A veterinarian at the University of California, Davis, has some good news about a dog from the Philippines who became an international hero after sacrificing her snout to save two young girls.
Veterinarian Gina Davis tells the San Francisco Chronicle the dog named Kabang appears to have beaten the cancer she was suffering from.
Kabang, however, is still facing treatment for heartworms in her arteries before she can have the gaping wound on her face closed.
Newspapers in the Philippines have reported that Kabang had her snout and upper jaw sheared off when she jumped in front of a speeding motorcycle, saving her owner’s daughter and niece who were apparently about to be hit.

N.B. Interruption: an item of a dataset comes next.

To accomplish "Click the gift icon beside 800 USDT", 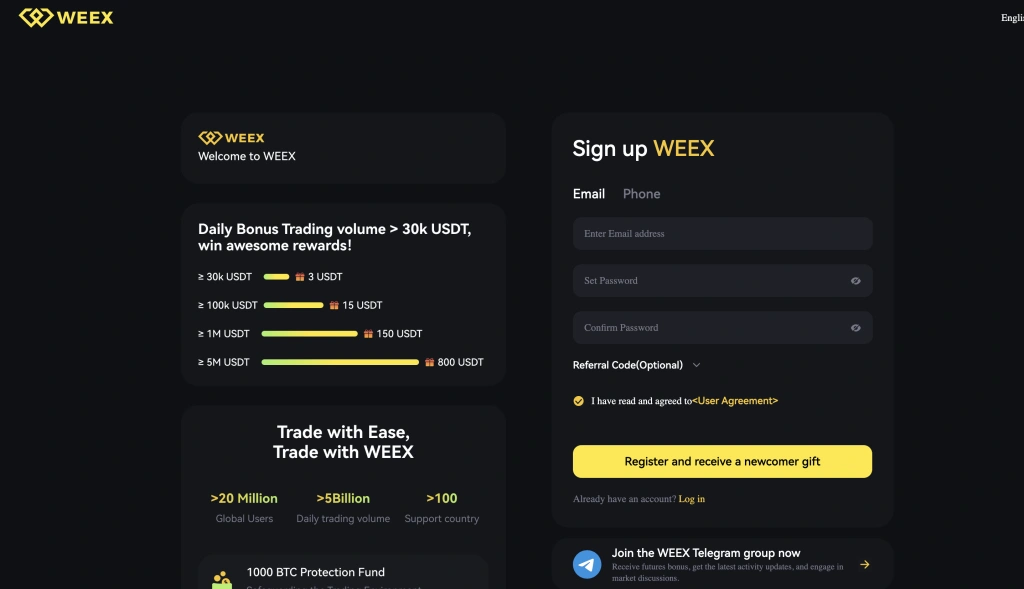I will [429, 362].
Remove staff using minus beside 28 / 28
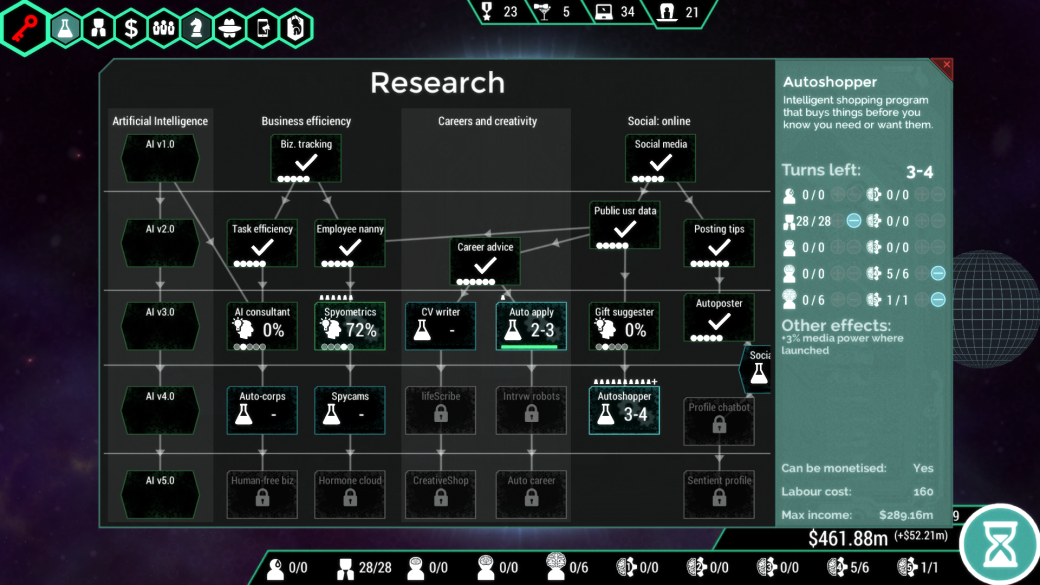 pos(854,221)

Kabang ended up in Davis earlier this year after a nurse from Buffalo, N.Y., spearheaded a fundraising campaign to bring her to the U.S.
The story about Kabang:
Veterinarians from the University of California, Davis, say it will be a long road treating the dog who lost half her snout while saving the lives of two girls last year, the Sacramento Bee reported.

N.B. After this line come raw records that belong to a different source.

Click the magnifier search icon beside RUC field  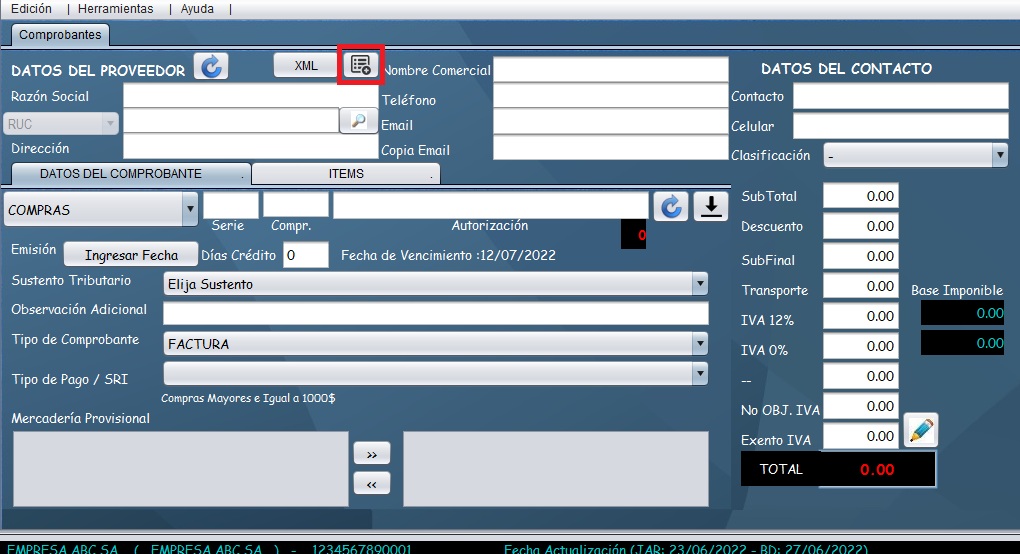[x=358, y=121]
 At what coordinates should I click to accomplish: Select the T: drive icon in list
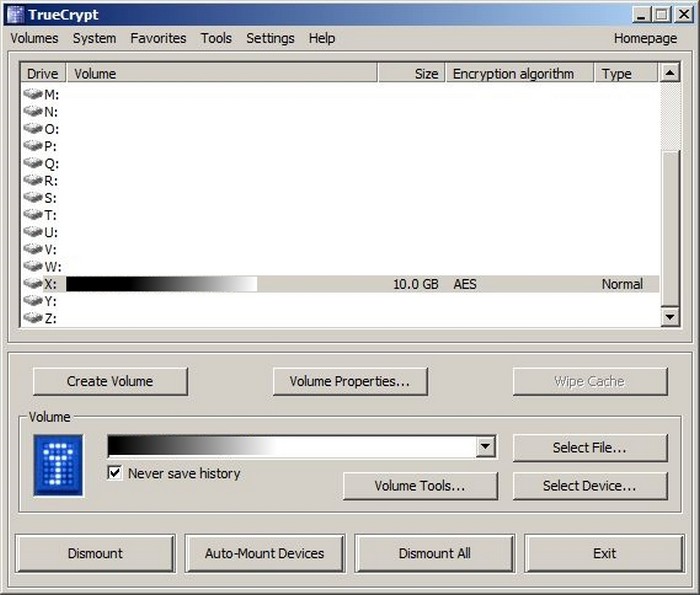click(33, 215)
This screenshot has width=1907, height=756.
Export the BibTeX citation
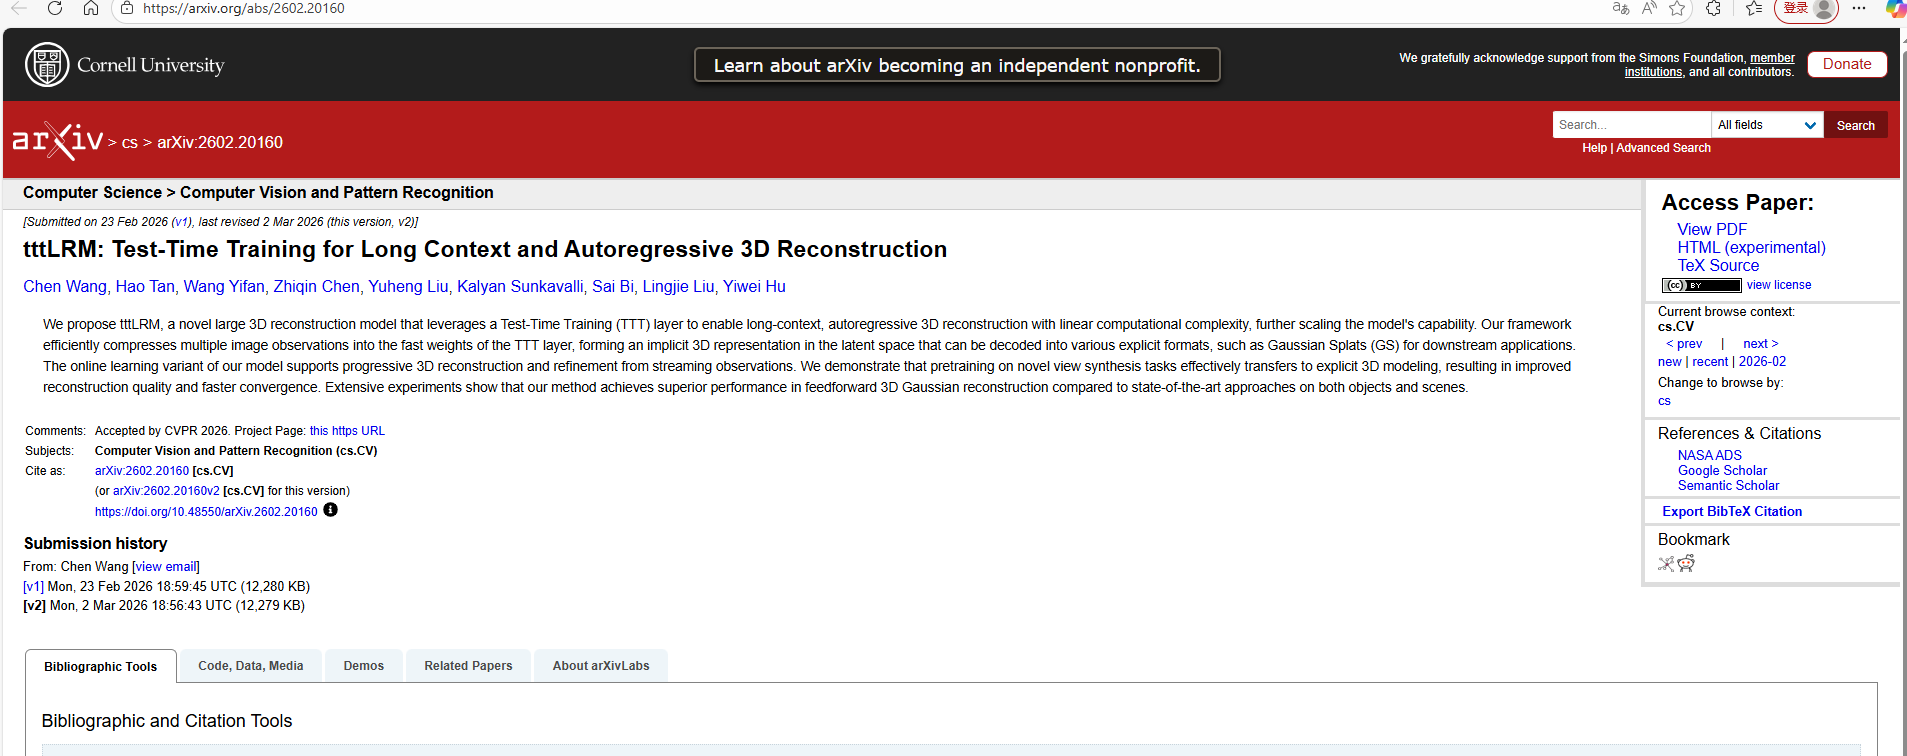[1731, 511]

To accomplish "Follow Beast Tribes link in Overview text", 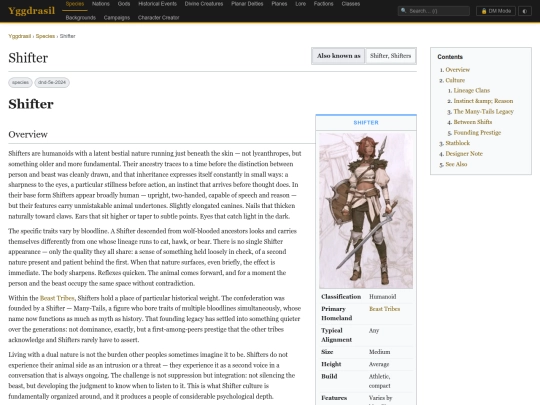I will coord(57,298).
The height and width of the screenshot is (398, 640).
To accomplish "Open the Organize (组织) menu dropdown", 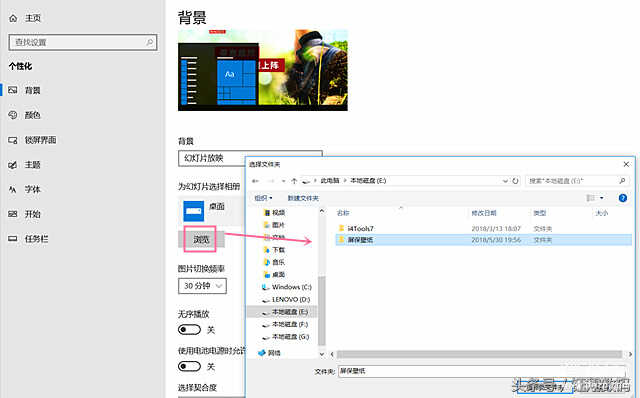I will pyautogui.click(x=263, y=198).
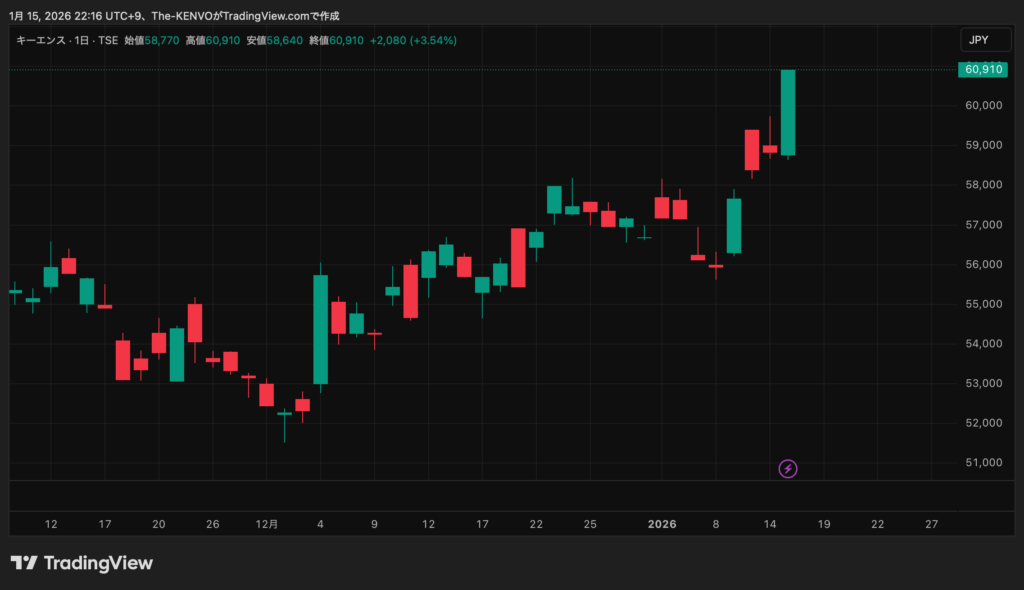This screenshot has width=1024, height=590.
Task: Click the 51,000 price axis label
Action: click(x=984, y=462)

The hospital staff said in a press conference that they can’t remember ever seeing a case like that of Kabang – a mutt from the Philippines who jumped in front of a speeding motorcycle to save her owner’s daughter and niece.
In the accident, Kabang lost her snout and upper jaw. Veterinarians in the Philippines were unable to treat the injury, but after Kabang’s story went viral, an online campaign spearheaded by Karen Kenngott, a critical care nurse from Buffalo, N.Y., raised the money to send the dog to Northern California and UC Davis. The veterinary school has the most comprehensive dental and oral surgery services in the world.
At UC Davis, veterinarians discovered Kabang also suffers from heartworm disease and a potentially aggressive tumor, which must be addressed first. Treatment of those conditions could take up to six months, according to Dr. Jane Sykes, director of the institution’s small-animal clinic.
If successful, the veterinarians will then perform major dental surgery on Kabang and another operation to close the wound on her face. Left open, the wound puts Kabang at risk of infection and forces her to put excess effort into eating and drinking.
There are no plans to fit Kabang with a prosthetic snout or replace her jaw.
Sykes declined to estimate the total cost of the various procedures but said it would be covered by the dog’s supporters.
“It’s an interesting phenomenon that has occurred with this dog,” Sykes said. “The story has touched so many people. It’s fascinating that it has attracted so much attention when, yes, there are lots of dogs in shelters, and that is a huge issue.”
She added: “I believe that Kabang is a great ambassador for dogs and what they can do for people. I think we owe her a service in return.”